On April 14th PricewaterhouseCoopers Australia (PWC) released a new report demonstrating the immediate need for tax reform to stabilize the current economic environment and to prevent the negative effects of any further long-term decline in tax revenues.
In its newly published report, PWC underlined that, while Australia has demonstrated strong economic resilience over the last two decades, there are now indications that this growth is already tapering off and losing momentum, with no evidence that the diminishing pattern will be reversed.
According to projections completed by PWC, if the current levels of growth of tax revenues and government expenditures do not improve drastically, the national debt level will reach 128.1 percent of GDP by the year 2050, compared to the current level of 12.1 percent of GDP.

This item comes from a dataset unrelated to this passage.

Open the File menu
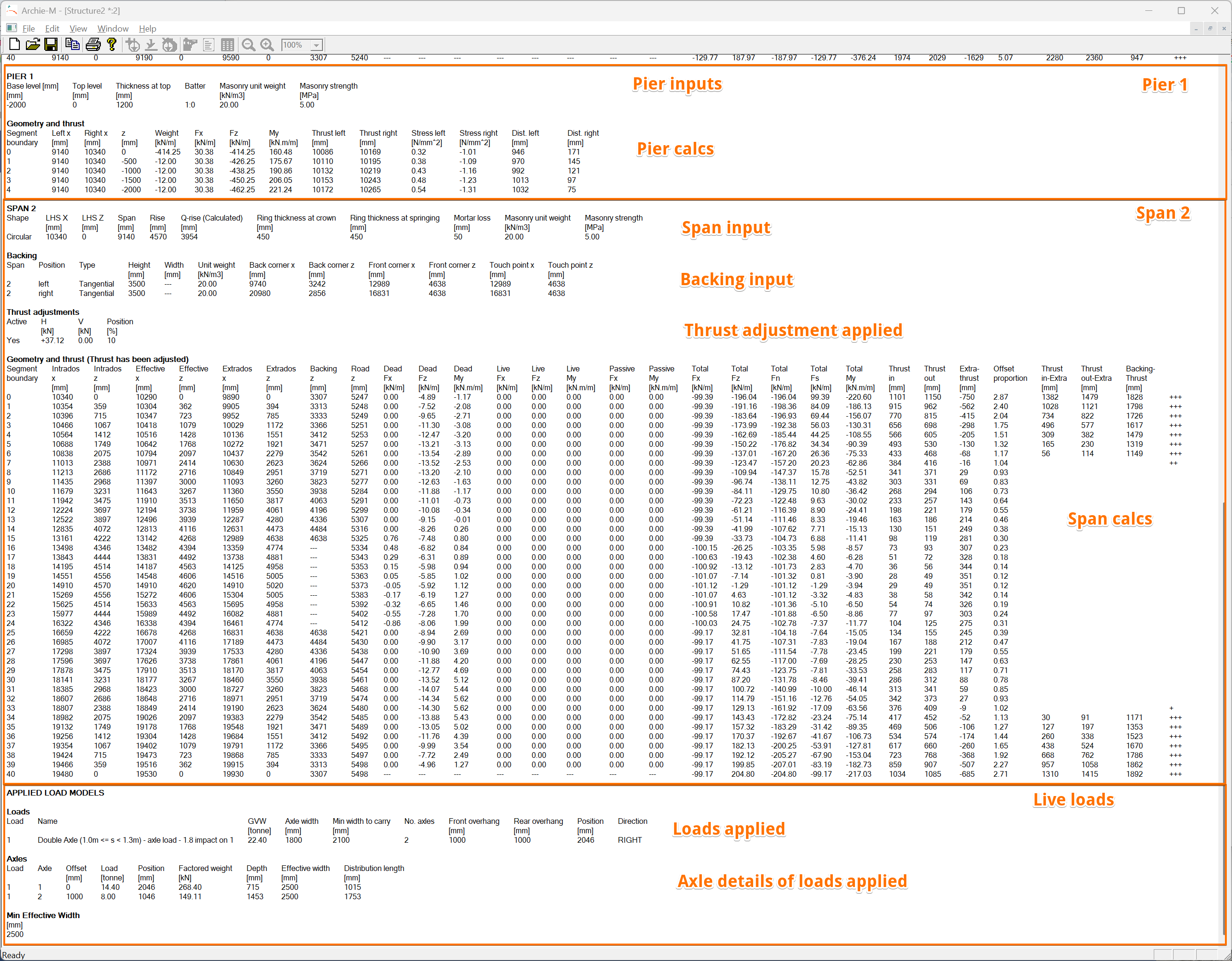(x=28, y=29)
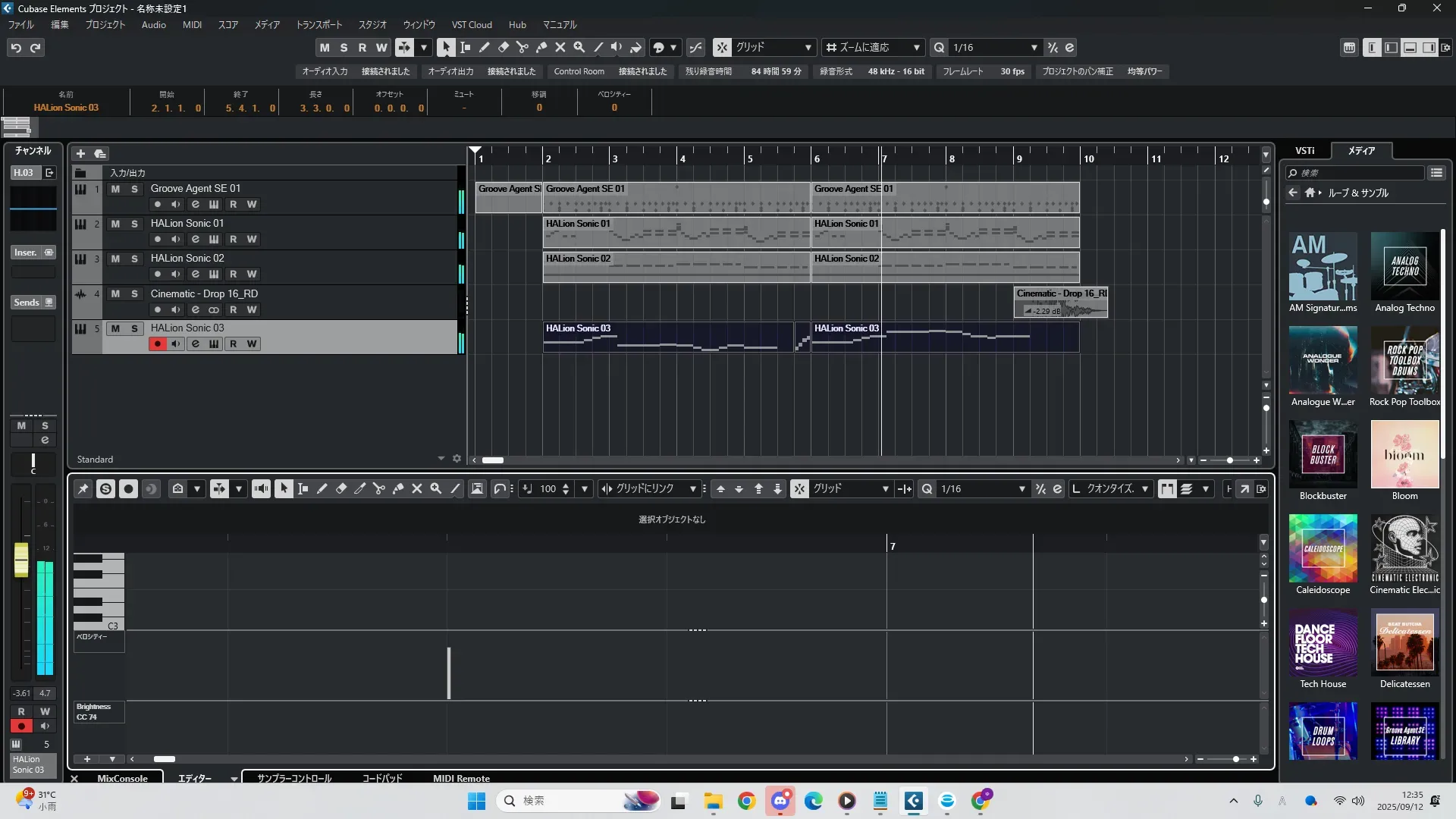Disable record enable on HALion Sonic 03 track

click(157, 344)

It was also shown that unless the government undertakes an extensive tax reform in the near future, including adjusting income tax brackets, almost all taxpayers will be worse of financially in the long-term, and by 2050 the average Australian will pay as much as 38 percent of their earnings as income taxes, in comparison to the current average rate of 21 percent.
The PWC did not provide any concrete suggestions for tax reforms in its new report, but emphasized the need for the changes to be “done the right way”, by “…increasing those taxes that have the least effect on investment and employment, and at the same time reducing reliance on taxes that distort incentives to work, invest and transact business.”
Commenting on the potential extent of the needed tax reforms, a managing partner of PWC Tom Seymour said that any such discussion has to take into account all taxes currently charged in the country, and he especially emphasized the need to examine the future of superannuation, mining taxes, and GST, as these subjects were not covered extensively in previous considerations of tax reform.